There is a strange feeling that comes with being diagnosed with breast cancer through an annual screening.  You are going through life just fine, no symptoms, feeling pretty healthy and in good shape.  Then a doctor tells you you're sick.  It's weird, I won't lie.  Especially as someone who has had clean annual mammograms for years, that they found something this time around has been especially surreal.  If I hadn't seen the mammogram slides, and also seen the white blotch on the ultrasound while it was happening, I might have gone conspiracy theory on my doctors and wondered if they were faking things to make some extra cash.

Thus, I have been going through this whole experience feeling much like an animal that's been plucked from the herd for scientific study.  I confess, I spend more time being resentful of the medical professionals cutting me open and pumping my veins with poison, than listening to the logical side of me that knows they are saving my life.  And it's in that more primitive vein where today, I have been what I call "tagged and released".

Monday, I start 6 weeks of radiation therapy.  Where chemotherapy kills any rogue cancer cells that may have escaped through my blood stream and attached themselves to another part of my body, radiation targets the spot where the cancer first incubated and tries to prevent it from incubating a second time.  To prep for this very targeted therapy, they "measure and mark you".  Though, I prefer the term, "tag and release".  It feels more fitting.

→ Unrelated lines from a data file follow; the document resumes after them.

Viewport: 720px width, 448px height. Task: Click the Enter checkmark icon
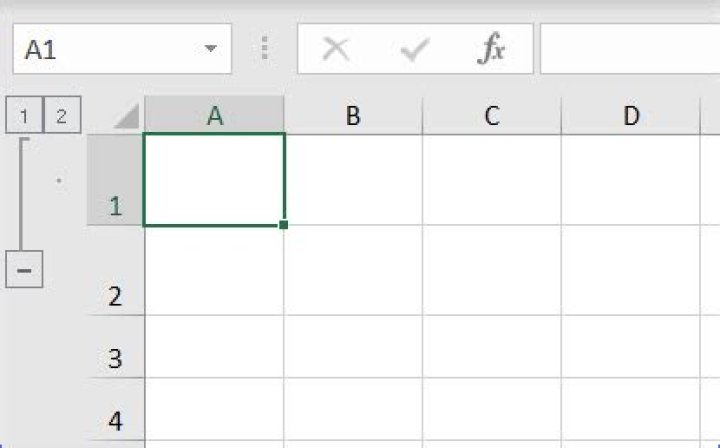[x=413, y=50]
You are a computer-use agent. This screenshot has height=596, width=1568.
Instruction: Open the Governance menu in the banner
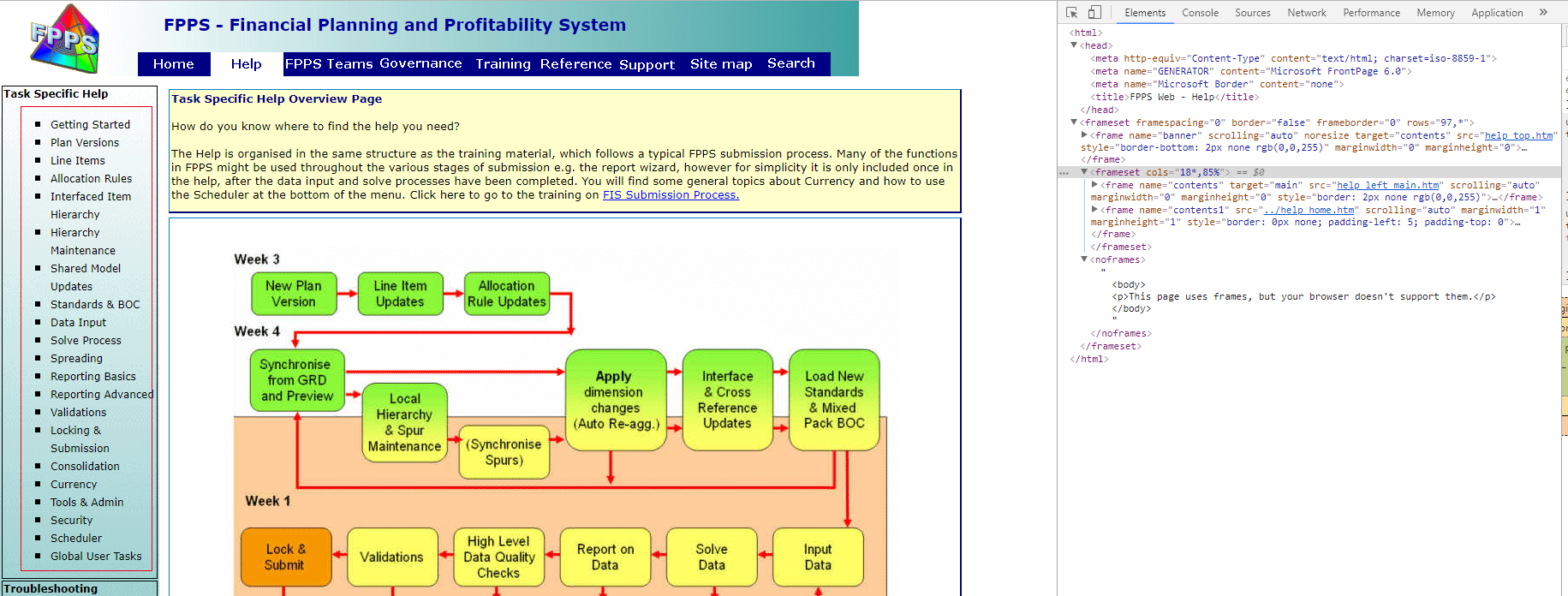420,63
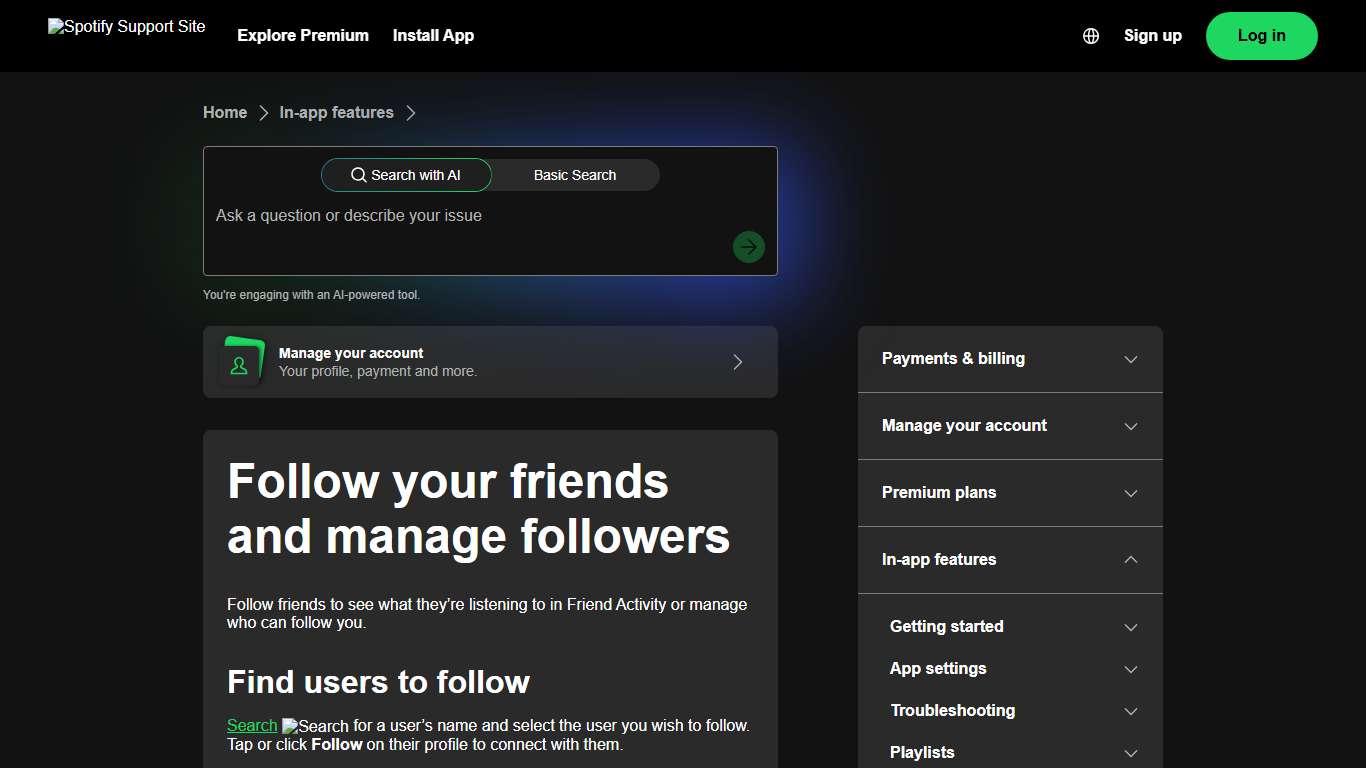
Task: Submit the search with the green arrow icon
Action: click(x=748, y=246)
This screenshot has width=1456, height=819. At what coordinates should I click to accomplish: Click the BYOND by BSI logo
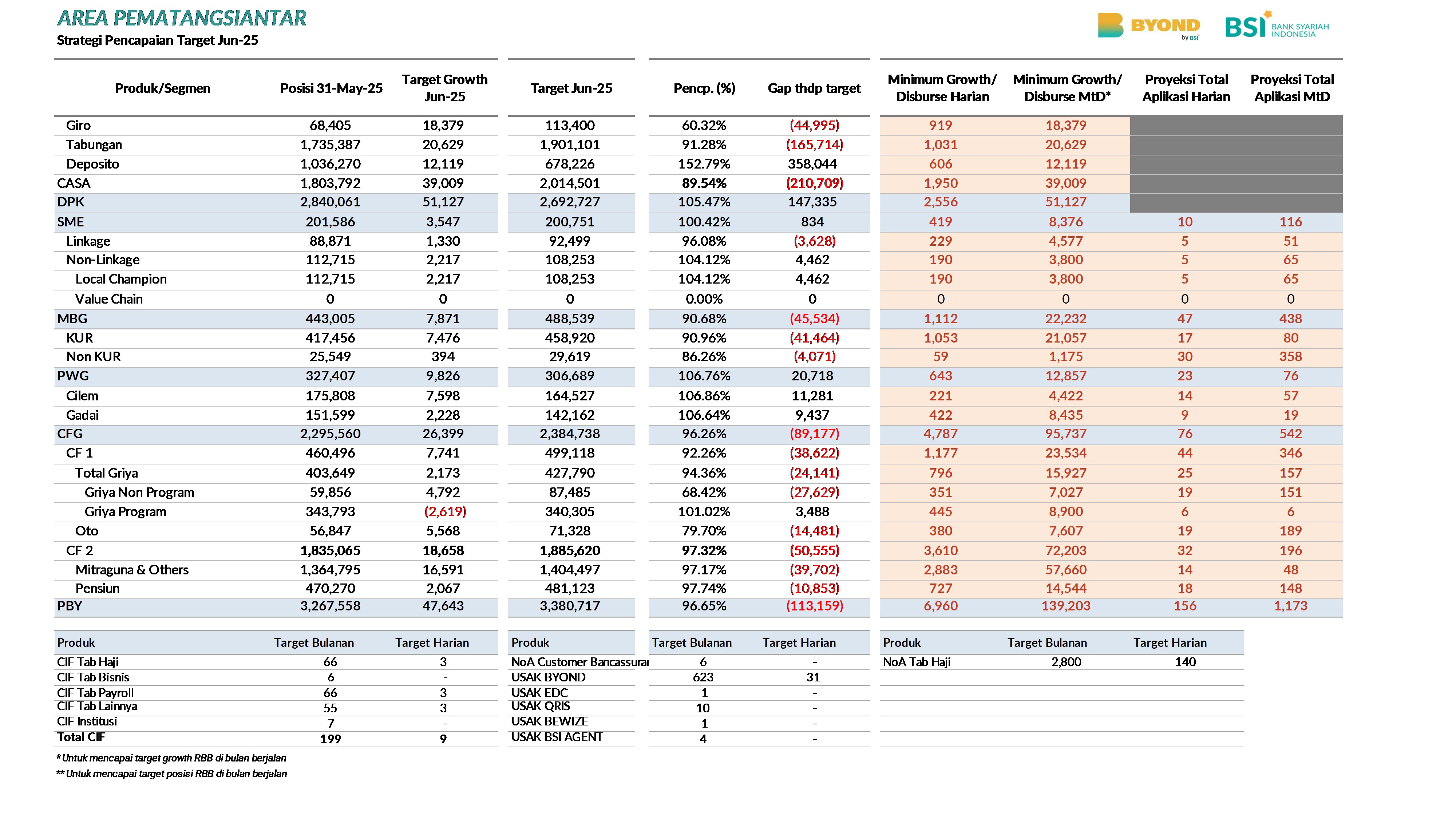tap(1148, 26)
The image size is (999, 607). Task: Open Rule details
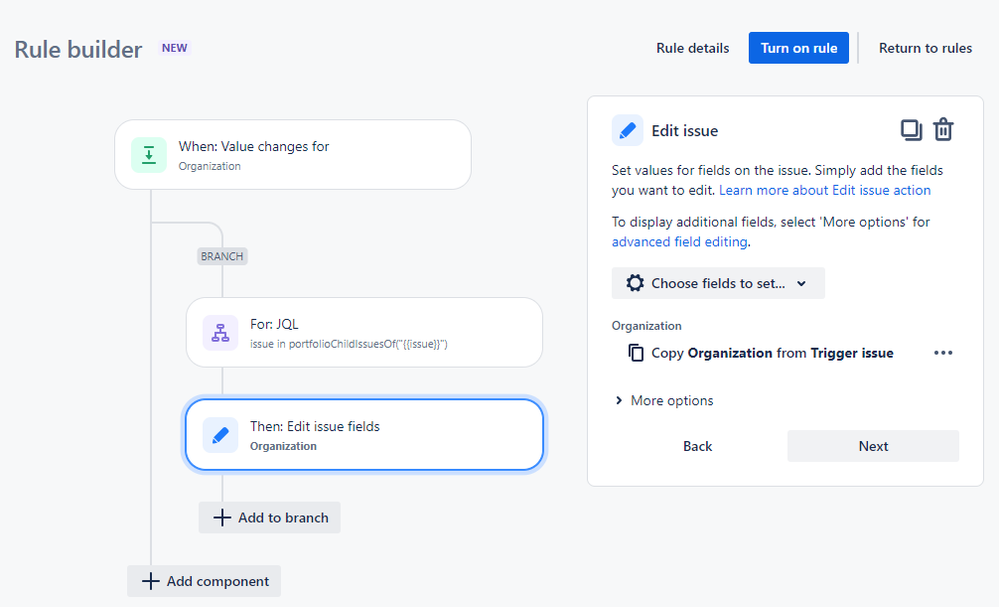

These marks are actual tattoos, designed to give the radiation technicians a guide for where to position me for the therapy.  When I am done with this, I suppose I can have them removed, much like Angelina Jolie removes the names of her ex-husbands from her butt.  Or I could tattoo something over them, like many people do when they opt to cover up history instead of trying to wipe it out.  Knowing me, I will probably just leave them there.  As I mentioned to my husband, when I finally land that gig as a Sports Illustrated swimsuit model, the photographer can always Photoshop them out.

They are intended to look like moles.  And despite the fact that I have plenty of competing moles that appeared naturally, in addition to new freckles, age spots, stretch marks, and a plethora of other harmless-yet-bizarre skin things that have appeared with age, these little dots have me annoyed today.  I already have scars from the surgery.  I didn't need five of these little dots on my midsection to permanently remind me that, while we've come a long way in medicine, we haven't come all the way.  At a time when I'm still dealing with all the temporary side effects of surgery and chemotherapy, I really didn't need Ink Master to further distort my highly imperfect but comfortably familiar body. 

But that's enough of my pity party.  These are the times when I remind myself that there are millions of people in this world who would love to have my "problems".  It's cliche', but the notion that "it could be worse" really does comfort me.  And this will blow over and be a big non-issue for me very soon.  But today, it was a bit of an annoying way to start my day.